Я родился в сельской местности на ферме недалеко от Шанхая. В возрасте тринадцати лет я покинул дом, чтобы стать буддийским монахом. Местный монастырь, в который я поступил, как и большинство других в Китае, назывался Чаньским храмом. Но на самом деле теория и практика Чань почти никогда там не обсуждались. Как молодые монахи, большинство из нас не имело ясного представления, что в действительности является практикой Чань. Наше обучение состояло просто из строгой дисциплины, предписанной монахам – повседневных занятий, как, например, стирка одежды, работа на полях, приготовление пиши и выполнение ежедневных ритуалов. Также мы изучали важные сутры, такие как «Сутра Амитабхи», «Лотосовая сутра» и «Алмазная сутра». Впрочем, ежедневный труд не был проблемой для меня; самым худшим было заучивание наизусть сутр. Нужно было так много их учить, и я ощущал себя очень глупым. Мой наставник говорил мне: «У тебя очень тяжкие кармические препятствия. Ты должен сделать большое усилие, чтобы преодолеть их. Совершай простирания перед бодхисаттвой Гуаньинь».

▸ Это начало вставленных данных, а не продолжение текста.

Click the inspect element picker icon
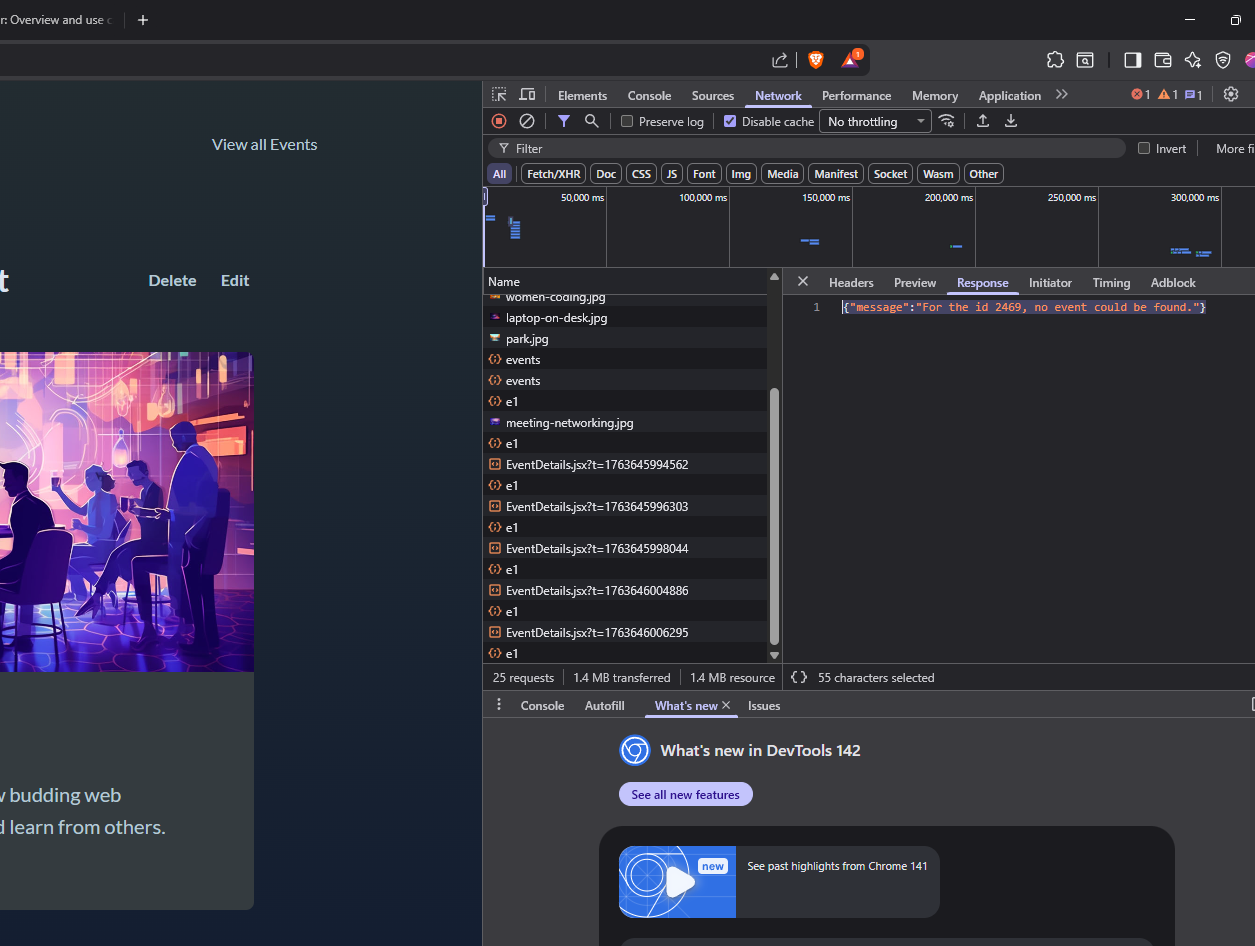This screenshot has height=946, width=1255. [x=499, y=95]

Было мало времени для практики в течение дня, поэтому я падал ниц перед Гуаньинь пятьсот раз ночью и столько же перед утренней трапезой. После того как я занимался этим в течение трех месяцев, однажды меня охватило очень необычное и возвышенное чувство. Казалось, будто весь мир изменился. Мое сознание стало очень ясным и ярким. В дальнейшем запоминание не было проблемой, и я начал учиться очень быстро. До сих пор я верю в то, что Гуаньинь оказала мне покровительство. Важнее всего то, что у меня появилось глубокое понимание ответственности перед Дхармой.

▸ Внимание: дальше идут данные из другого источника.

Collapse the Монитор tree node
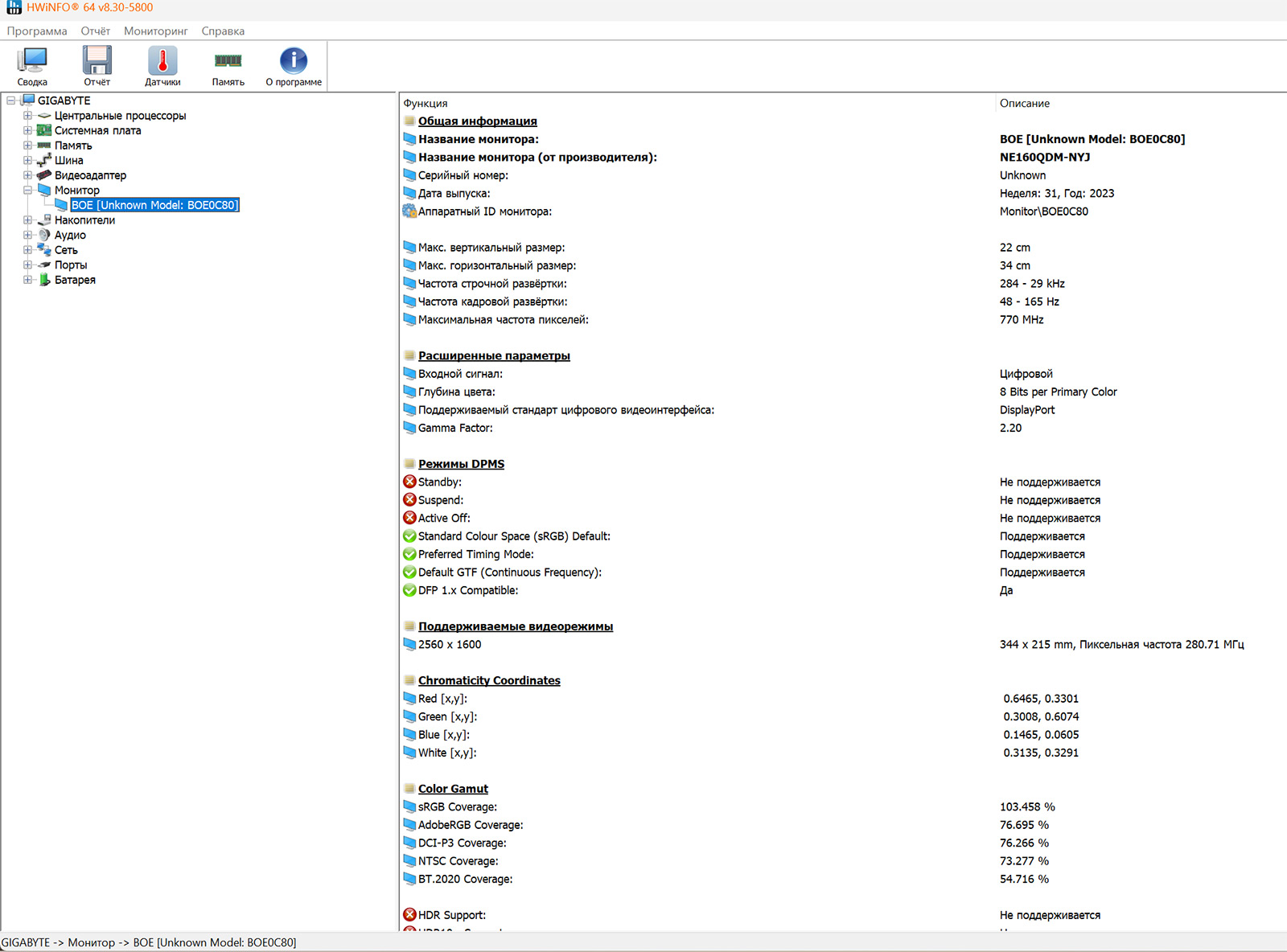 (27, 191)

Мне было тринадцать лет, и я ничего не знал об истории буддизма, и все же я считал, что буддизм находится на пути к своей гибели. Большинство китайцев плохо понимали суть Дхармы. Учителей было очень мало, и то, что я узнавал, было основано исключительно на запоминании священных текстов. Китайский буддизм не предусматривал систематического образования для монахов. Подготовка монаха обычно осуществлялась постепенно и незаметно через опыт обыденной жизни. Планового обучения просто не было. Я сочувствовал тем, кто никогда не слышал о Дхарме, и понимал важность возрождения буддизма. Я дал обет узнать больше о Дхарме Будды, с тем чтобы однажды я мог поделиться ею с другими.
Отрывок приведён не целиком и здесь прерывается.